Monday, March 03, 2014

correct horse battery staple

I have been bad. I have re-used passwords. Mea culpa. Sure I have lastpass and generate great, strong, long passwords for most sites, but what about apple id that I have to type in on the phone, or live.com that I have to type in now to log into my windows 8.1 instance? It is just too hard to remember good secure passwords. Or is it...

xkcd password generator

I have pretty much switched over to using passwords/passphrases of this type when I am likely to have to type the password in, or tell it to someone else (live.com does not do shared developer accounts, I have to give the marketing guy my password so he can update the app description... but that is a whole nother rant) I just change over to it, still store it in lastpass and have to look it up maybe a few times but after a week it is stuck in my brain, and it stays in lastpass should I ever forget it. These longer passphrases are pretty much immune to shoulder snooping too, just too many characters to follow as long as you are not holding the device perfectly still.

So I was just resetting the password on live.com as I was sick of trying to type in g2A16S0DDFt4efsv just to log in, and generated up something like "look double headed parts". But am foiled thrice by Microsoft's take on what is a secure password:

"Your password can't be longer than 16 characters."

Geez, really? You can't spare a couple of bytes? Okay then, this is less secure... it's not my personal account so - care factor - m'okay: "look double part":

"The password contains characters that aren't allowed."

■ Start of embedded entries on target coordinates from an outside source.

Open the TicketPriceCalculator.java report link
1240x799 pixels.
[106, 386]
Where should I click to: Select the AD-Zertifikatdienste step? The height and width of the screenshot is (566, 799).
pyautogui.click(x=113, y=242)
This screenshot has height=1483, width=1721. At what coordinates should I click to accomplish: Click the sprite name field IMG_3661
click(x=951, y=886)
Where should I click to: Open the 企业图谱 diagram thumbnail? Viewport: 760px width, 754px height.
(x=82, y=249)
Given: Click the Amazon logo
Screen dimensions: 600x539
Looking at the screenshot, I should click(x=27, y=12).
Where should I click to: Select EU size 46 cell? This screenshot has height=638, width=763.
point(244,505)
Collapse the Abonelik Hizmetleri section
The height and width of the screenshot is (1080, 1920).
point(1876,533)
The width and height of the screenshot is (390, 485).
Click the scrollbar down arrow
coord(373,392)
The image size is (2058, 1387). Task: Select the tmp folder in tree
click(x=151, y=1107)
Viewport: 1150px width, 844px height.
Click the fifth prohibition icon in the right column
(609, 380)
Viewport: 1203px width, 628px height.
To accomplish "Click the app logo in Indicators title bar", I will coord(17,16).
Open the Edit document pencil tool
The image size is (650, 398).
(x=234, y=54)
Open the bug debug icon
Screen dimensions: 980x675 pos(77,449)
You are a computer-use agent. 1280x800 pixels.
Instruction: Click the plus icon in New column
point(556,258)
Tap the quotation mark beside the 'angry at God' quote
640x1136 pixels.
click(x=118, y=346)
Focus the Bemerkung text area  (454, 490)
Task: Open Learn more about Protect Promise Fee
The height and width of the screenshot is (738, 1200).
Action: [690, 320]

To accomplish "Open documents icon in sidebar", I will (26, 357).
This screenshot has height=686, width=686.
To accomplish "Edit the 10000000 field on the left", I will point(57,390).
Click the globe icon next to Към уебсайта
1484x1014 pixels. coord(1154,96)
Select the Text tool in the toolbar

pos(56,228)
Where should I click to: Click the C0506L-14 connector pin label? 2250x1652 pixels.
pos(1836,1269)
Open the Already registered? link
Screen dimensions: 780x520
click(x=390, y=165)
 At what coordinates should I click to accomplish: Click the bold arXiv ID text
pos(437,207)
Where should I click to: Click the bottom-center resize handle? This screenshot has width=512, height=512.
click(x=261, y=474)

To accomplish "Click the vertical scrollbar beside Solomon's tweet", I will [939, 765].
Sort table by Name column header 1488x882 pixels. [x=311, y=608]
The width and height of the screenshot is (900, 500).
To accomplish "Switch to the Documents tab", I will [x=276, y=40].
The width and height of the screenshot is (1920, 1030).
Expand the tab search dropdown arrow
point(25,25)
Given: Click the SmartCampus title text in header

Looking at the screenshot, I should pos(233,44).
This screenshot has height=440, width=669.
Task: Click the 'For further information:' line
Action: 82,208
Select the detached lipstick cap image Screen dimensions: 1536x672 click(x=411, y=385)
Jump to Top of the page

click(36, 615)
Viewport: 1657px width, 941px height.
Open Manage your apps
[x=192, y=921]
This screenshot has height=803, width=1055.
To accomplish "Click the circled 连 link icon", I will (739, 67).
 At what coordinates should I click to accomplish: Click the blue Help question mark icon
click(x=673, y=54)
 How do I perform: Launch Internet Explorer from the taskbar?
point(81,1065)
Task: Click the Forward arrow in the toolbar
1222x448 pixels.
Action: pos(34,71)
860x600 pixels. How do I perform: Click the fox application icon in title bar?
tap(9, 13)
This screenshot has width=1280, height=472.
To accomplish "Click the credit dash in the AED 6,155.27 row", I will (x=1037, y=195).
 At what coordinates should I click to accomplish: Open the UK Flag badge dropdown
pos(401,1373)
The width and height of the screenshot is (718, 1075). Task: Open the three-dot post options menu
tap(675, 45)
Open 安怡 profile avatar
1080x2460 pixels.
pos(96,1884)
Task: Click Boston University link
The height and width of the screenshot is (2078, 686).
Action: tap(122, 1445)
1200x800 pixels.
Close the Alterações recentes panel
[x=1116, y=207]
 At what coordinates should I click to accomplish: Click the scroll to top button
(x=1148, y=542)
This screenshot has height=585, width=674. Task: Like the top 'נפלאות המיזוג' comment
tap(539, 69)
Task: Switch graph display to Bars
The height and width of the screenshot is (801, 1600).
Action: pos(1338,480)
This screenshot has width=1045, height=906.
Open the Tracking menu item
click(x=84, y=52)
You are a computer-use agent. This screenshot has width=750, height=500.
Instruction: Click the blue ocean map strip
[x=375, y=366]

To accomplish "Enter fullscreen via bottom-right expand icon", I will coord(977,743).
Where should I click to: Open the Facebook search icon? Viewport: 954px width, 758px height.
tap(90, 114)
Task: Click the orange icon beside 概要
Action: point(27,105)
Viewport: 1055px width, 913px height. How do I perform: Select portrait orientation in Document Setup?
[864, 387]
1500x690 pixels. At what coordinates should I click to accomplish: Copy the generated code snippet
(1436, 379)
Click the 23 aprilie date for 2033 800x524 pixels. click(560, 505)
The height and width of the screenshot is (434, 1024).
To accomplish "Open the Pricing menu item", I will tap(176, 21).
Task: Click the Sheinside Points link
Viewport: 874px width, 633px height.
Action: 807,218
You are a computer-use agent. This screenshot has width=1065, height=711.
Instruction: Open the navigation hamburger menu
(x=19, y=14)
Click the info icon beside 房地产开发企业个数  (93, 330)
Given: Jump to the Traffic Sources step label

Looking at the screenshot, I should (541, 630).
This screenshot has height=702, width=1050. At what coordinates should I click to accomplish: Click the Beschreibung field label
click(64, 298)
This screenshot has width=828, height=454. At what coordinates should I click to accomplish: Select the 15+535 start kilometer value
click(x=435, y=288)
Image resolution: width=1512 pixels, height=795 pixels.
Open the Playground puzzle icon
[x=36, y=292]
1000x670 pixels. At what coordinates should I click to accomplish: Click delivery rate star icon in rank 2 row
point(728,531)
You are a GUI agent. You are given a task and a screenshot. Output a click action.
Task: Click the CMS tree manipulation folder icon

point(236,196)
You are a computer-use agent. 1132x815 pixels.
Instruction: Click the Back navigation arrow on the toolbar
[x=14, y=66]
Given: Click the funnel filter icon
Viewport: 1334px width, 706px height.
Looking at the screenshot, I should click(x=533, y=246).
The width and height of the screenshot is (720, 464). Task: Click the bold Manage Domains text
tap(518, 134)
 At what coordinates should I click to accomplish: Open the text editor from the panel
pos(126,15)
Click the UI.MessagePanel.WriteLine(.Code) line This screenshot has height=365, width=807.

Wha? Is it the spaces?... It's the spaces. FFS are you serious? "lookdoubleparts"

"Please choose a password with a mix of lower and upper case letters, numbers and symbols."

Well, okay that is probably a reasonable objection, so what do I end up with now? "l00kDoubleParts"

Wow. So easy to remember (see xkcd).

So your advice Microsoft is this: "Make a password with different cases and symbols, wait, wait, not that symbol, good, good, hey no, not so many." Strangely enough, it will accept "password1" which should pretty much be universally banned.